3  Introduction to Gradient Descent

We will now review Linear Regression from the standpoint of Gradient Descent (instead of the normal equations), so as to build our intuition about how Gradient Descent works, and also introduce the concept of Stochastic Gradient Descent (SGD).

Let’s first set up our notation for the problem: \[ y = w\cdot x + b + \epsilon \] Or, if we consider \(x = [1, x]\) then: \[ y = \mathbf{w^T\cdot x} + \epsilon \]

%matplotlib inline
import numpy as np
import matplotlib.pyplot as plt
import seaborn as sns
from sklearn.datasets import make_regression
sns.set_context('poster')


n_samples = 100   # How many datapoints do we want?

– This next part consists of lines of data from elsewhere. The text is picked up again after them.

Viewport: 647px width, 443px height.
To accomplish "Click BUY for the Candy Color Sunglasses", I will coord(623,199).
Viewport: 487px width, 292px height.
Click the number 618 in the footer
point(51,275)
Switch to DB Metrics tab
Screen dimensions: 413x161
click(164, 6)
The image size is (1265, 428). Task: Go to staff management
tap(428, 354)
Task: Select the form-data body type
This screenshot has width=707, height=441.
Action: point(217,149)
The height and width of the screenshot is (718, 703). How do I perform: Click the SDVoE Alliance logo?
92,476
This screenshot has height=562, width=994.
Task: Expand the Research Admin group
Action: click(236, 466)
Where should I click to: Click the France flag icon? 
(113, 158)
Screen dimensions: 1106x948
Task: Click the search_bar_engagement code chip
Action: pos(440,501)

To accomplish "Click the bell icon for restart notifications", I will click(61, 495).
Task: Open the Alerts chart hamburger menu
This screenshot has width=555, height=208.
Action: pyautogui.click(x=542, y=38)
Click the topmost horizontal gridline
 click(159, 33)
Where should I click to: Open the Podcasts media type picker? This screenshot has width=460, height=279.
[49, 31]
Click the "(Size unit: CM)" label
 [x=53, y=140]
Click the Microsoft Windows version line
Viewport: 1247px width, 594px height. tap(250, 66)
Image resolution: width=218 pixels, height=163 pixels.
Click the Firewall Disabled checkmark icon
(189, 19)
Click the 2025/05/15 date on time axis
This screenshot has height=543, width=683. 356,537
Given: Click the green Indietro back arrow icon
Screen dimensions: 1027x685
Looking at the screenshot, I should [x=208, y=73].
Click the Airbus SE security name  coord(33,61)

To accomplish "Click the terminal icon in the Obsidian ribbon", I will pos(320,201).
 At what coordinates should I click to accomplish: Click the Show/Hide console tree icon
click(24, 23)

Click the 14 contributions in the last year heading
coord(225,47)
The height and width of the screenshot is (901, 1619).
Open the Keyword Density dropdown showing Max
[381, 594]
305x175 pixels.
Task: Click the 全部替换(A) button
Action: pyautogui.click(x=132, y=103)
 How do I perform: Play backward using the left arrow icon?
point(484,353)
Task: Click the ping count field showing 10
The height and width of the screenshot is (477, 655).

X, y, coef = make_regression(n_samples=n_samples, # How many data?
                               n_features=1,    # How many dimensions?
                               n_informative=1, # How many dimensions matter?
                               noise=10,   # Add noise to the line
                               coef=True,  # Return the coefficients for us
                               random_state=0)  # Same random numbers every time

print("Coefficient: {:.5s}".format(str(coef)))
plt.figure(figsize=(10,5))
plt.scatter(X,y)
plt.show()
Coefficient: 42.38

From your earlier statistics classes, you likely learned how to solve for the linear regression weights using the Normal Equations: \[ \hat{w} = (X^T X)^{-1}X^T y \]

X = np.matrix(X)
y = np.matrix(y).T
wn = np.linalg.inv(X.T.dot(X)).dot(X.T).dot(y)
wn = wn[0,0]
print(wn)
42.57166255883968
plt.figure(figsize=(10,5))
plt.scatter(np.asarray(X).ravel(),np.asarray(y).ravel())
plt.plot([-3,3],[-3*wn, 3*wn])
plt.show()

There are ways of solving the normal equations directly without needing to take the inverse (such as using the Cholesky decomposition), however today we are going to focus on a different kind of solver that has more broader applications: Gradient Descent and it’s cousin Stochastic Gradient Descent (SGD).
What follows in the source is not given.